[Data for locating text and on-screen items]
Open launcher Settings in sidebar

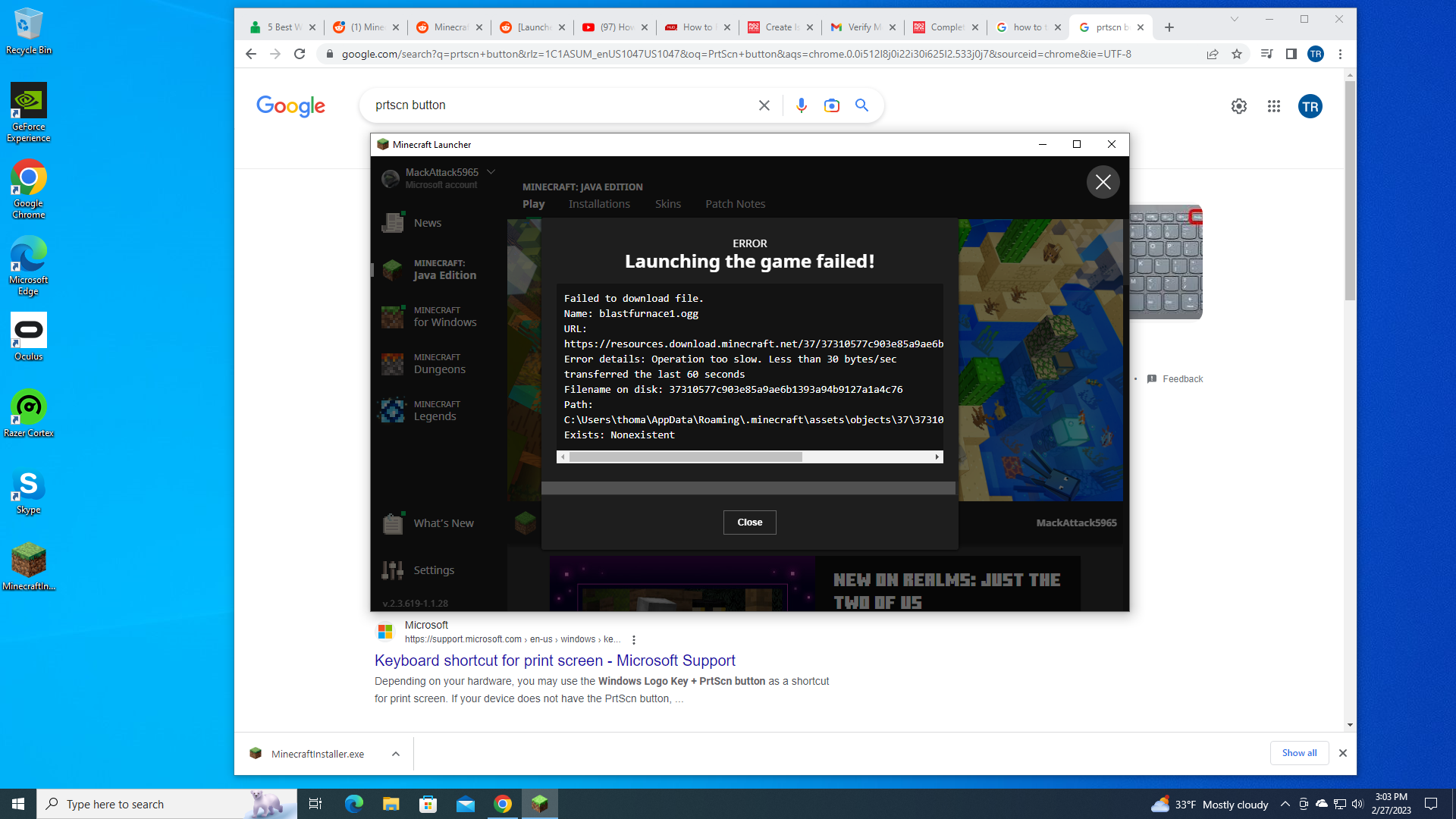(433, 570)
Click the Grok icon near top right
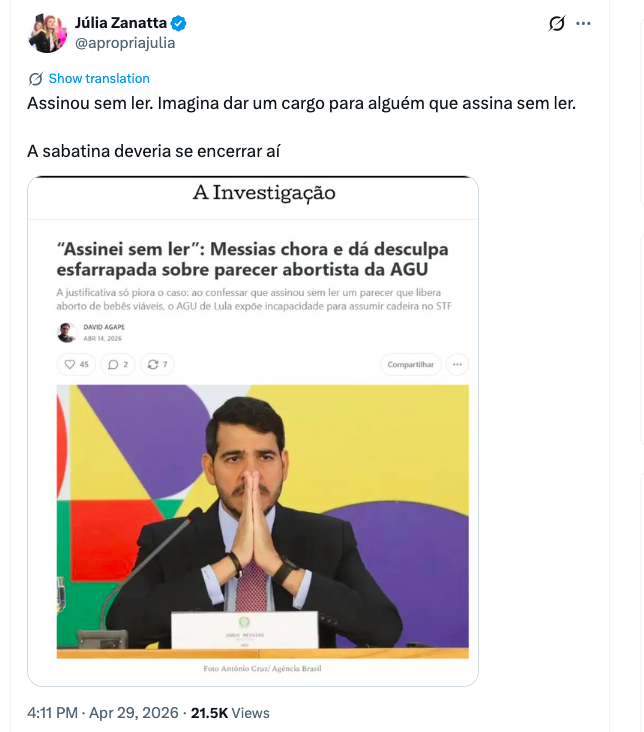 point(557,23)
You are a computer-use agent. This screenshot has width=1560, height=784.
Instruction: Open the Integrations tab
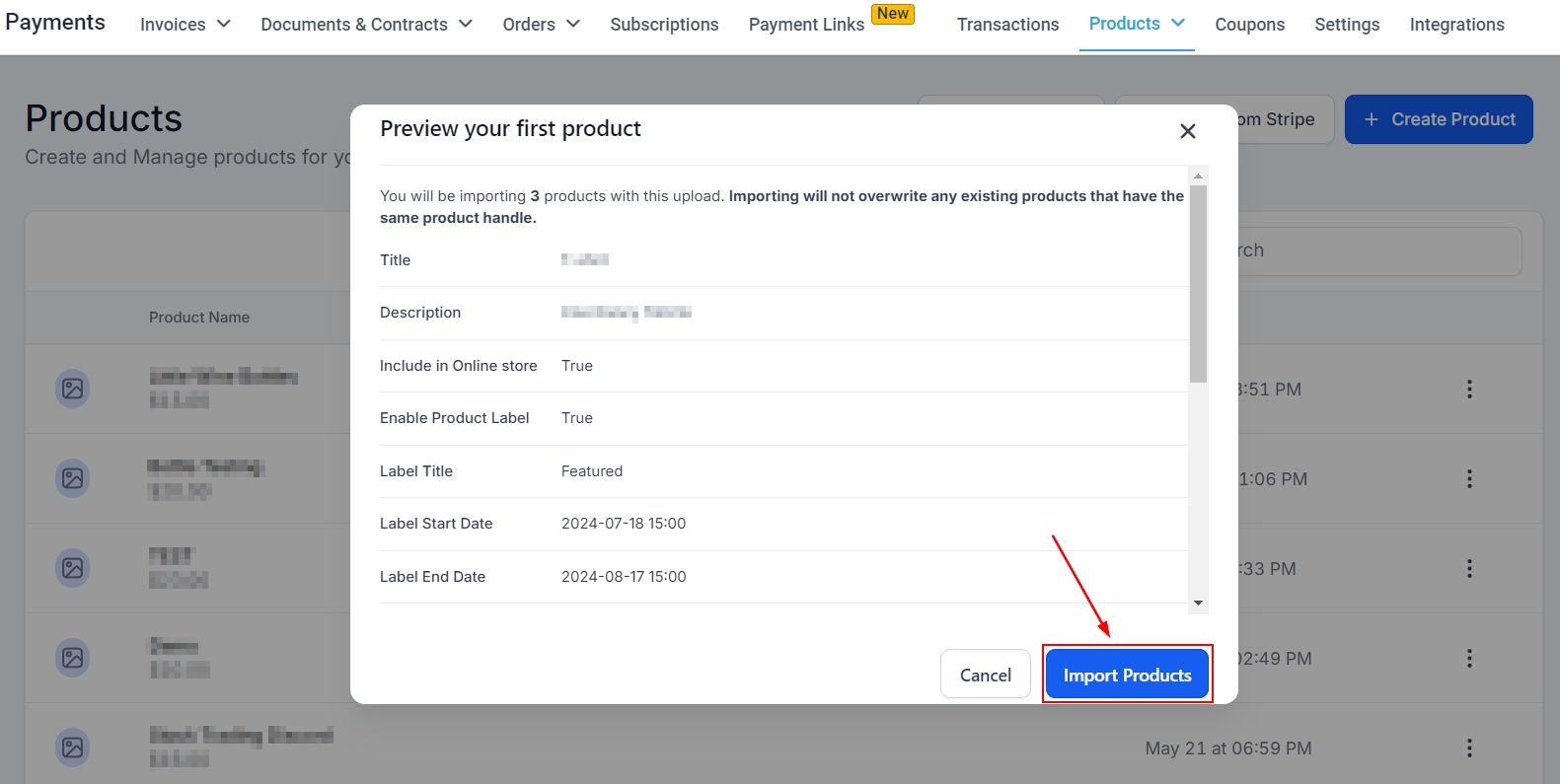pyautogui.click(x=1456, y=25)
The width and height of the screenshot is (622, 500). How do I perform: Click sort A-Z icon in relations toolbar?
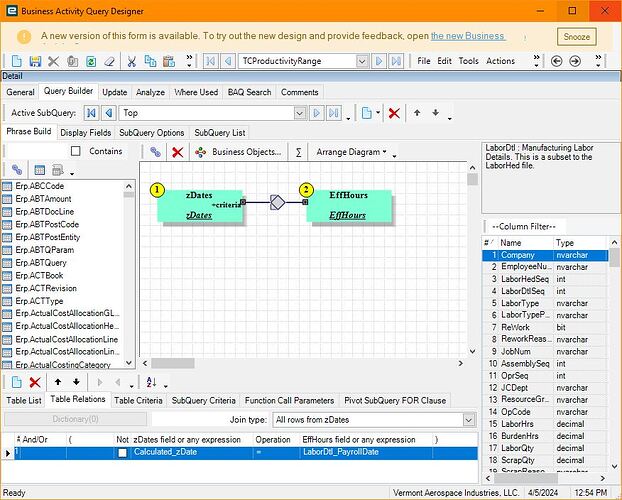(x=151, y=382)
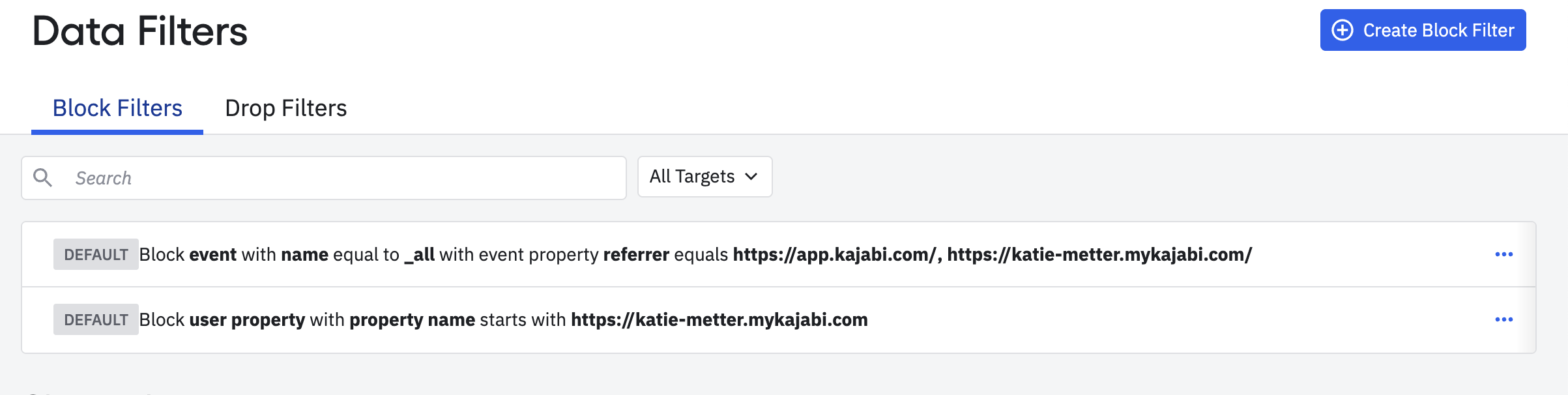Click the Create Block Filter button
The width and height of the screenshot is (1568, 395).
pyautogui.click(x=1423, y=30)
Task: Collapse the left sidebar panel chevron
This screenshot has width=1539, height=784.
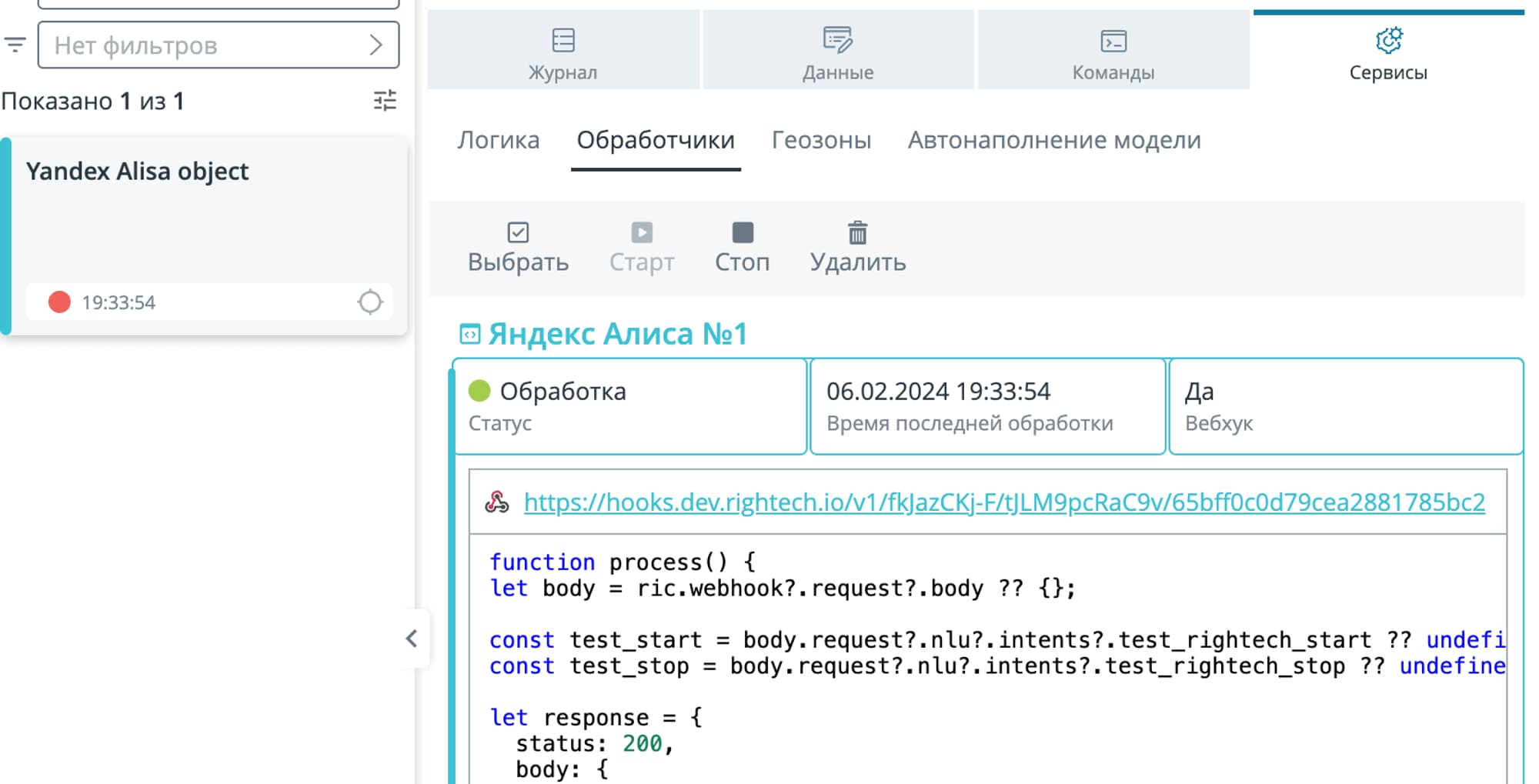Action: click(412, 639)
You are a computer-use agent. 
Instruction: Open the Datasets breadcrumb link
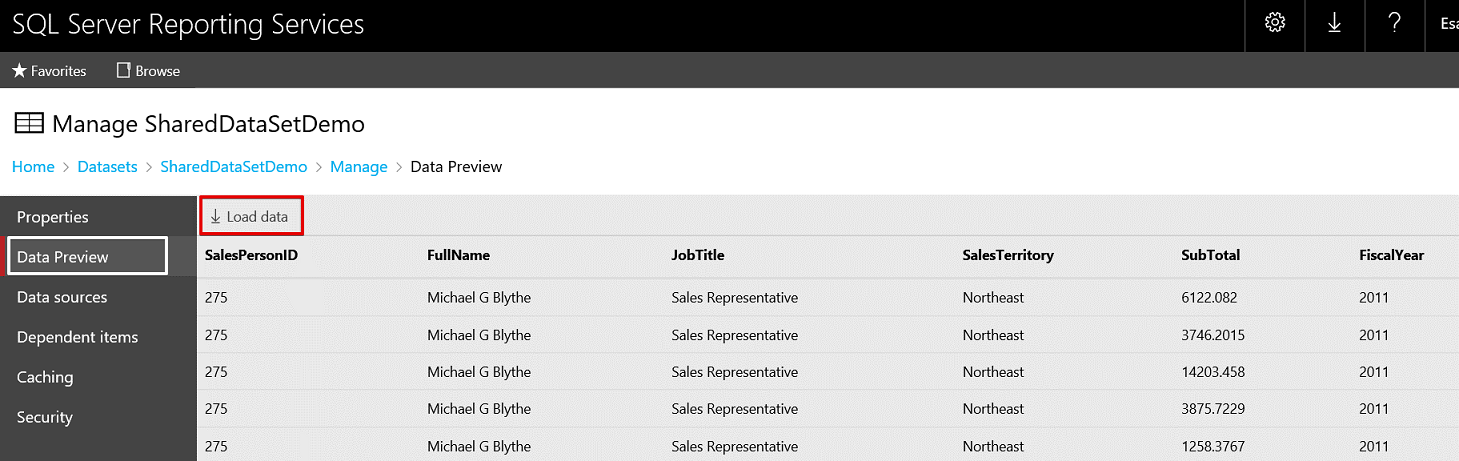point(107,167)
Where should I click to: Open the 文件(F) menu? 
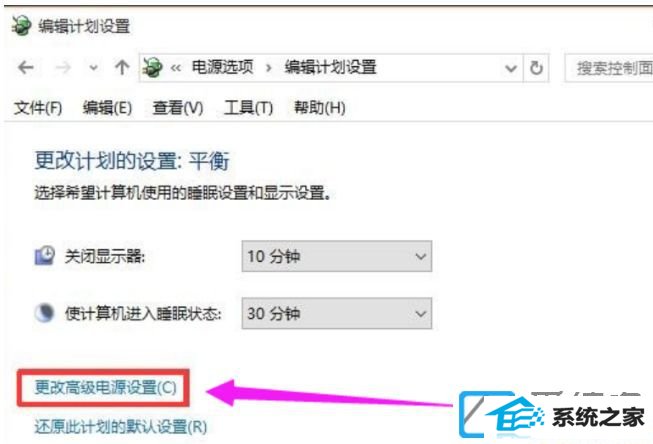pos(38,108)
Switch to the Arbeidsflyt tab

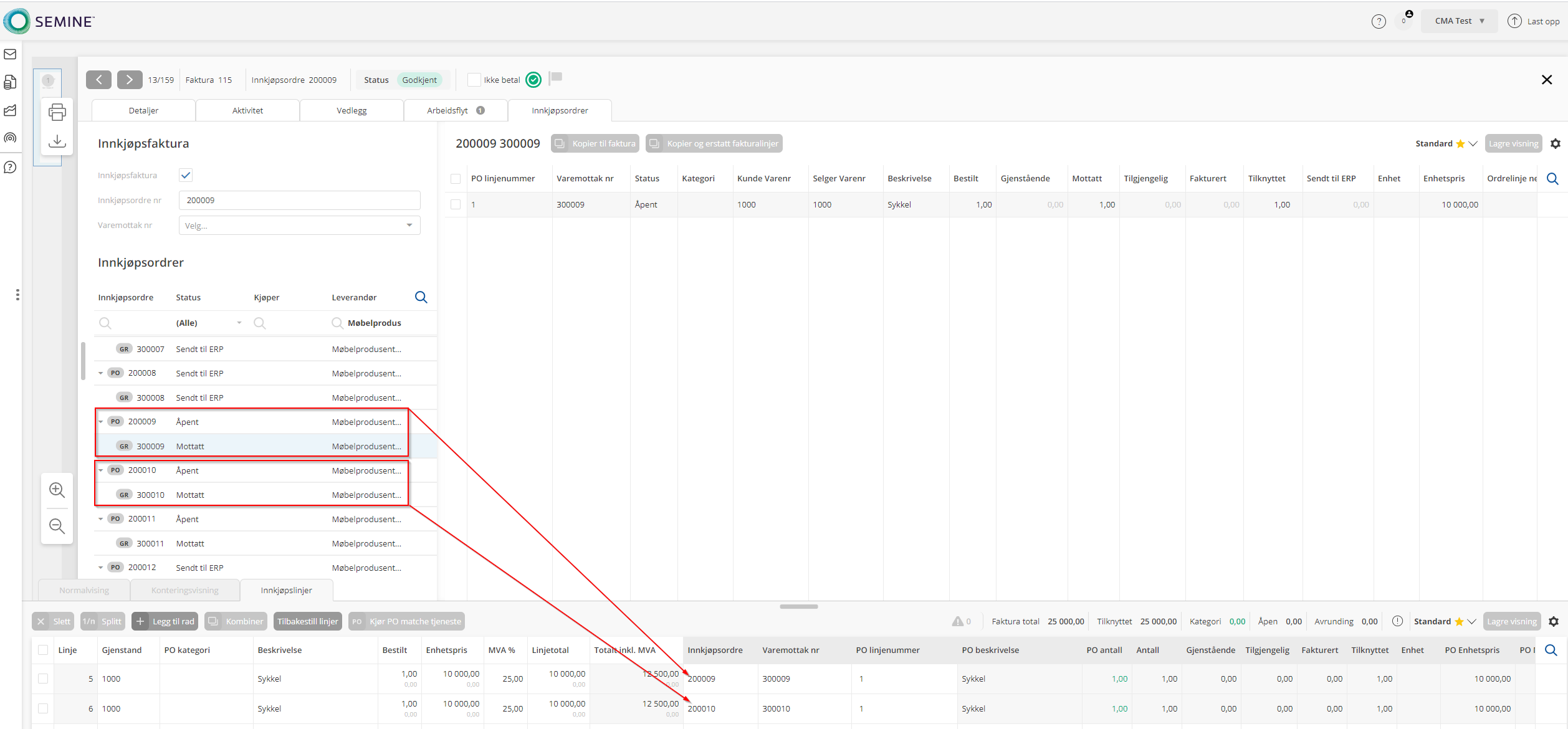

— Your goal —
Revise the data above by replacing every occurrence of "Instruction" with "Command" and leaving everything else unchanged. Omit the pictures from your answer.

— Final answer —
Open launcher Settings in sidebar

(433, 570)
Click the Grok icon near top right
 point(557,23)
You are a computer-use agent. This screenshot has width=1560, height=784.
Command: Open the Integrations tab
pyautogui.click(x=1456, y=25)
The width and height of the screenshot is (622, 500). How do I perform: Click sort A-Z icon in relations toolbar?
(x=151, y=382)
Click the Create Block Filter button
The width and height of the screenshot is (1568, 395).
pyautogui.click(x=1423, y=30)
Task: Collapse the left sidebar panel chevron
This screenshot has width=1539, height=784.
Action: click(412, 639)
You are a computer-use agent. 
Command: Open the Datasets breadcrumb link
point(107,167)
Where should I click to: Open the 文件(F) menu? 
pos(38,108)
Switch to the Arbeidsflyt tab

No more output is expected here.